## [Your task]
From the line that holds "Given: Click the admin user avatar icon" to the last line below, retype everything exactly and nothing else; omit pictures.

## [Exercise data]
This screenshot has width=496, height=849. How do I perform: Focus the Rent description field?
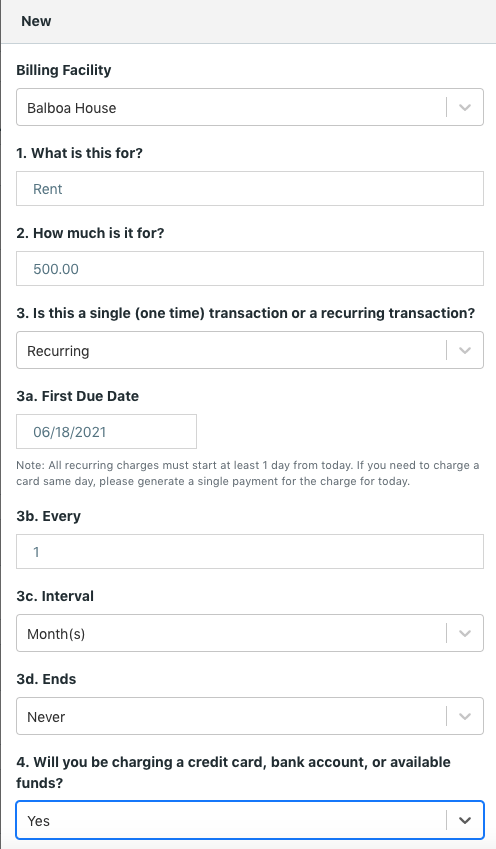[250, 188]
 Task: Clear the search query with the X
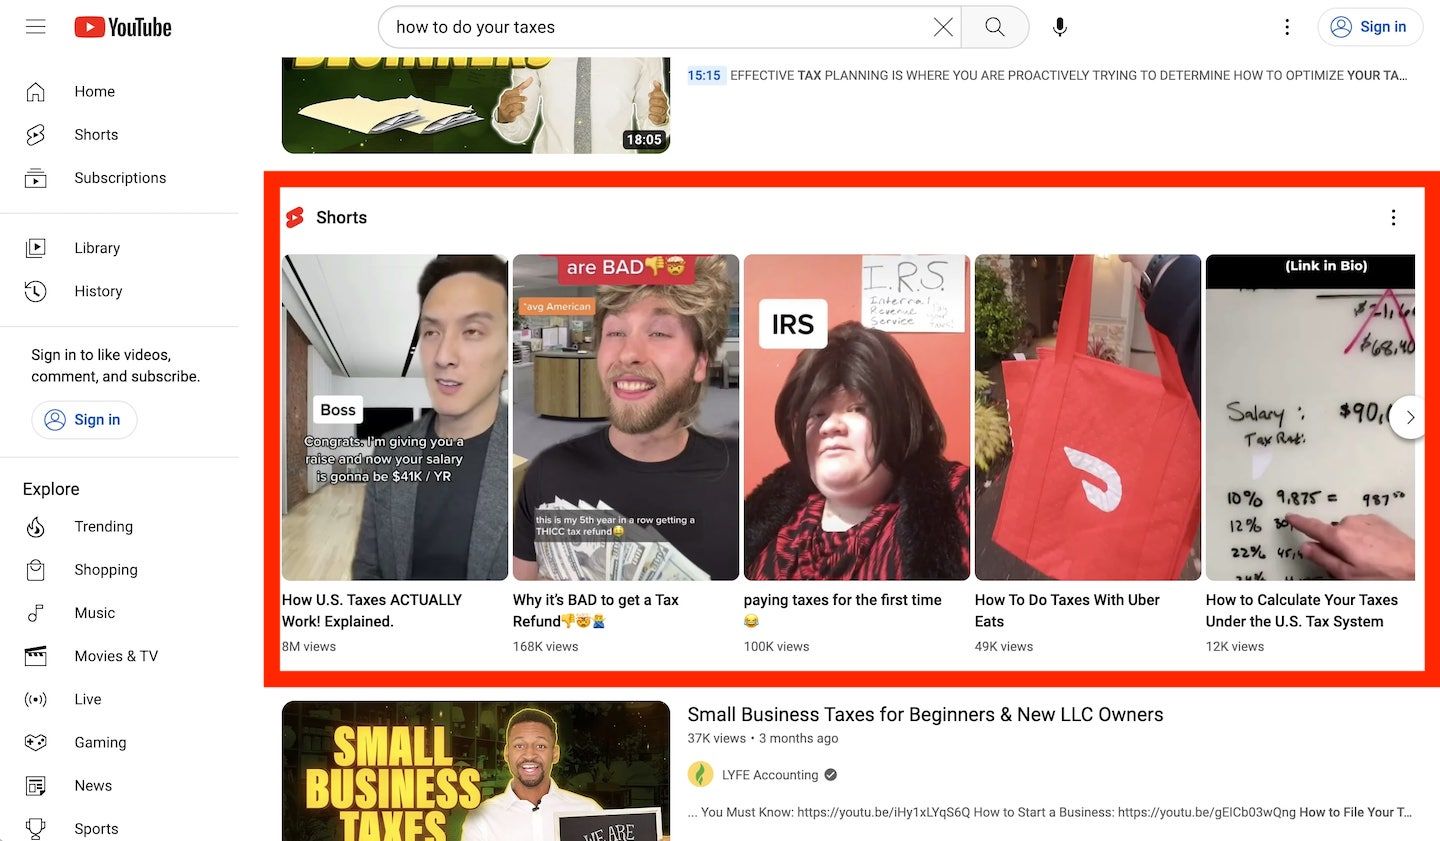pos(942,27)
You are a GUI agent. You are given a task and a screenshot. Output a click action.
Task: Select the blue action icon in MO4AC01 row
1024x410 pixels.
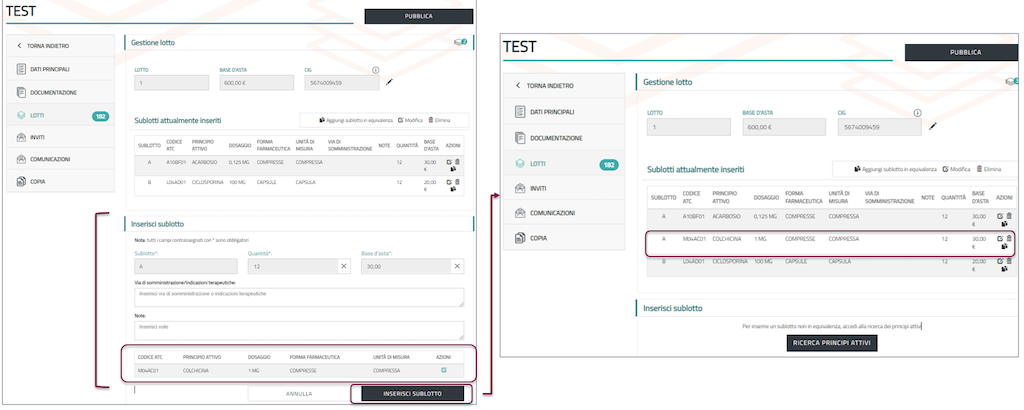(444, 370)
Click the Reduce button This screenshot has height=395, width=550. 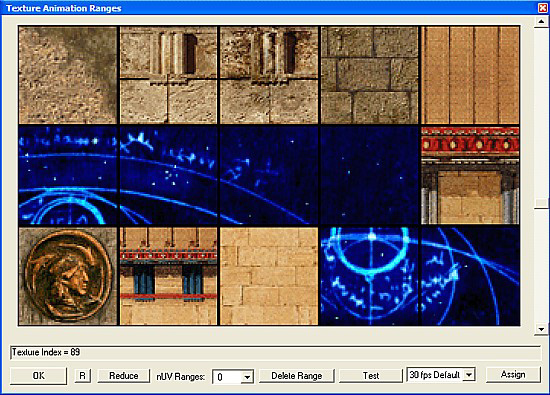coord(123,376)
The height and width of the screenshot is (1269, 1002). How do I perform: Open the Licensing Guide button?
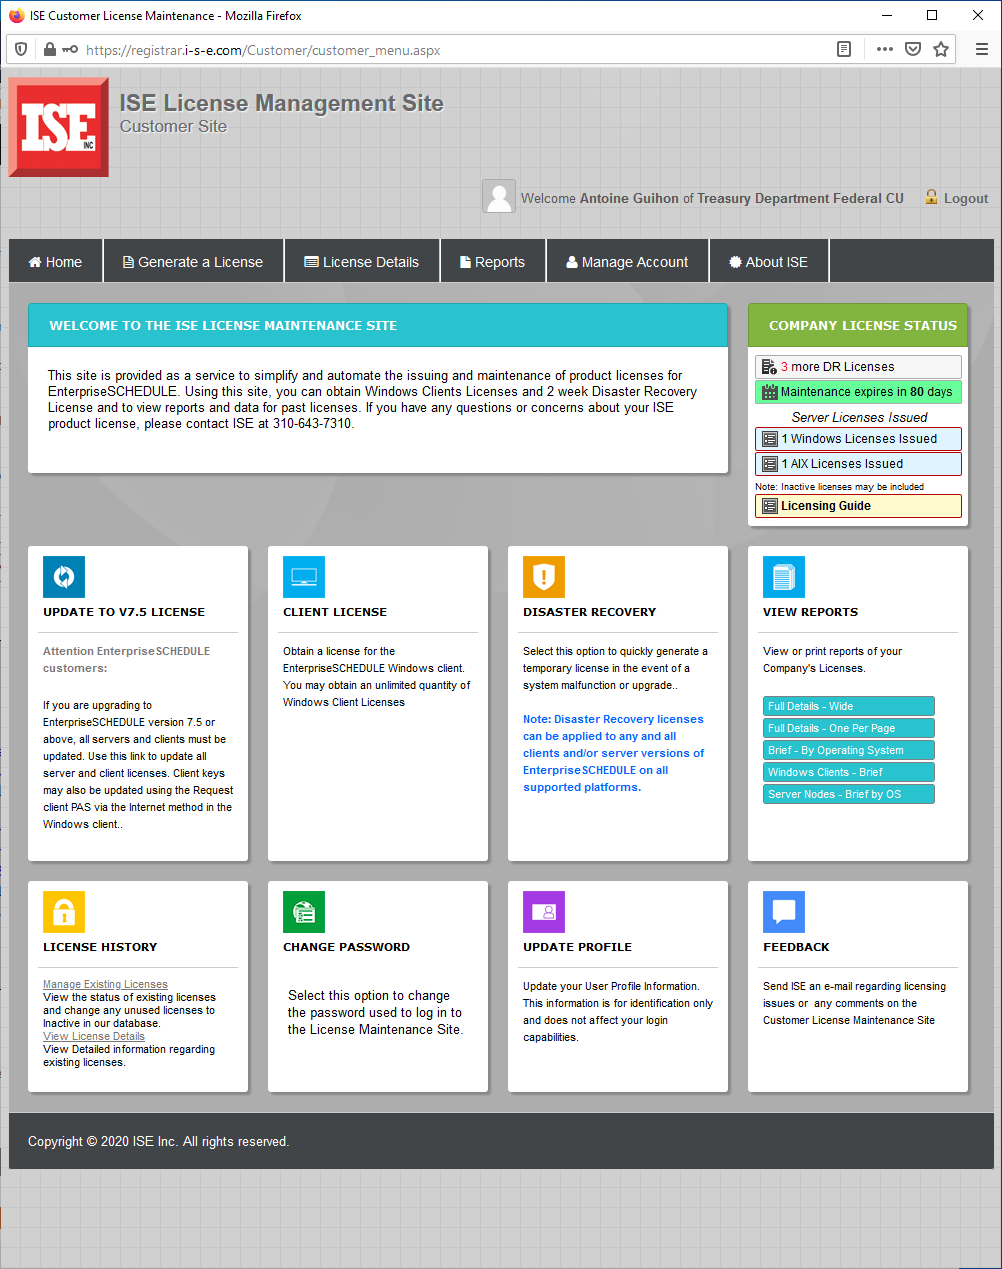point(858,506)
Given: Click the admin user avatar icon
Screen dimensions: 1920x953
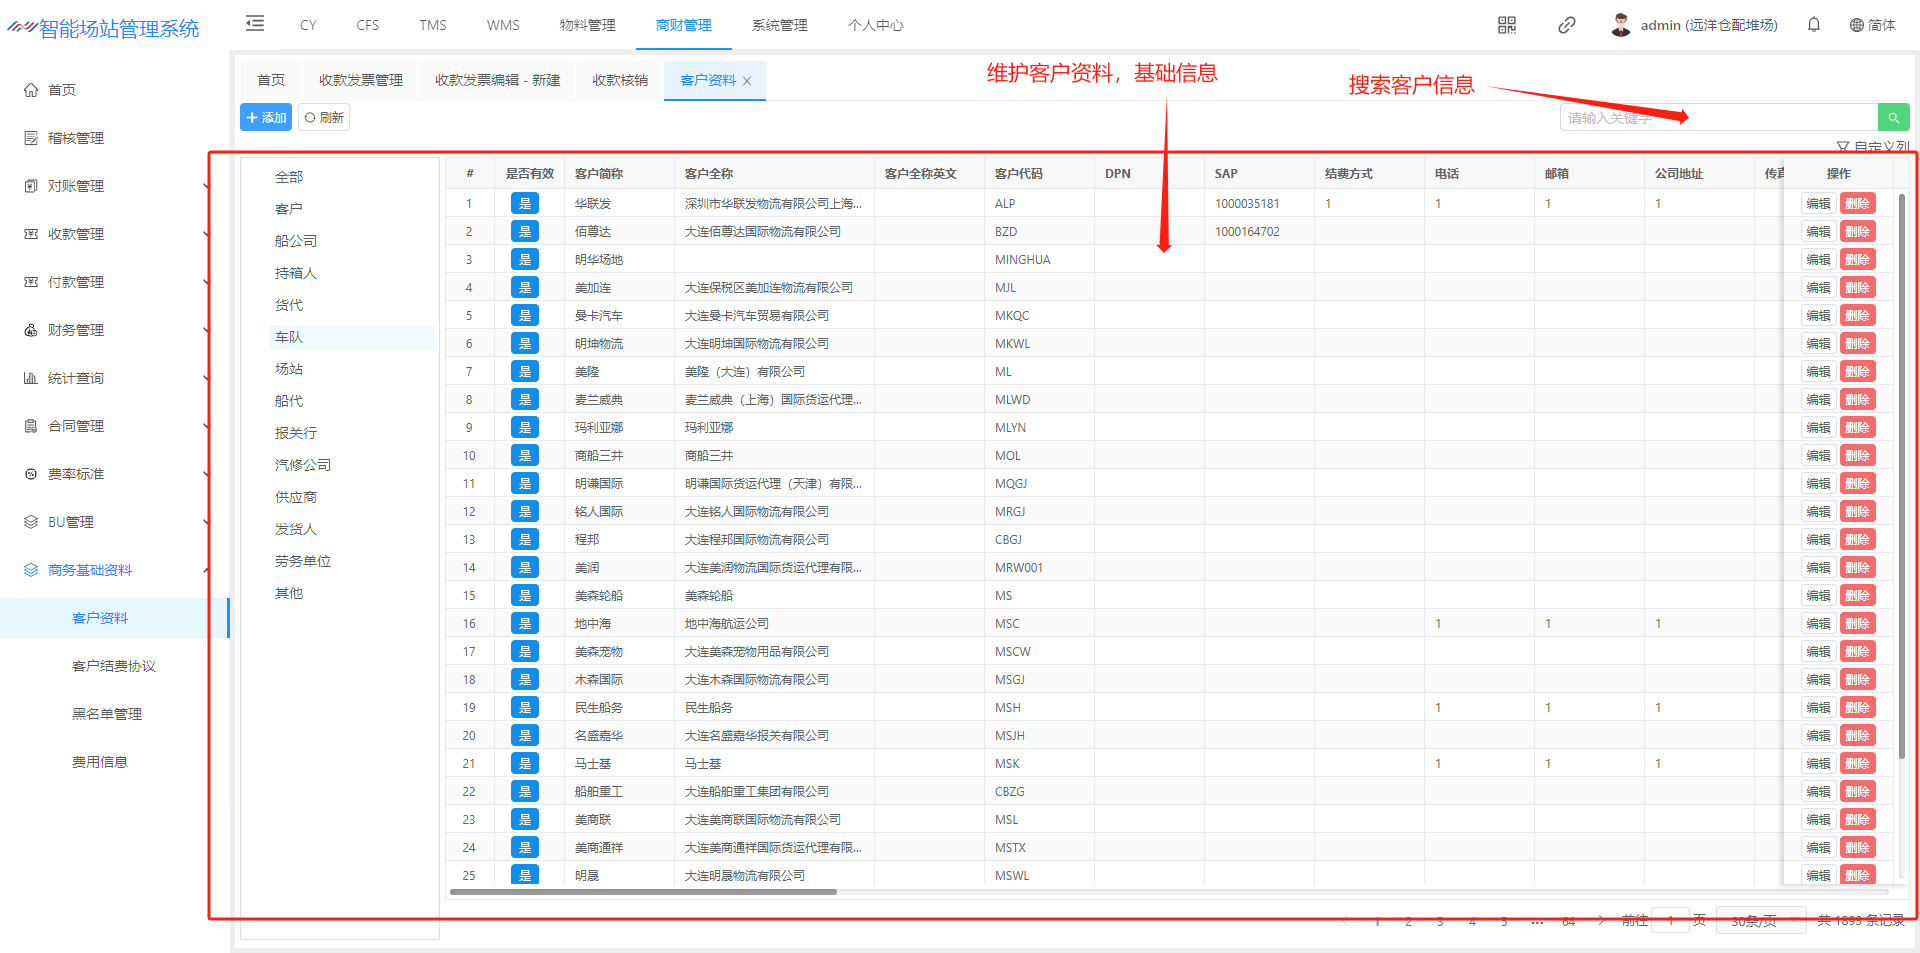Looking at the screenshot, I should coord(1621,25).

## [Expected answer]
Given: Click the admin user avatar icon
Screen dimensions: 1920x953
Looking at the screenshot, I should coord(1621,25).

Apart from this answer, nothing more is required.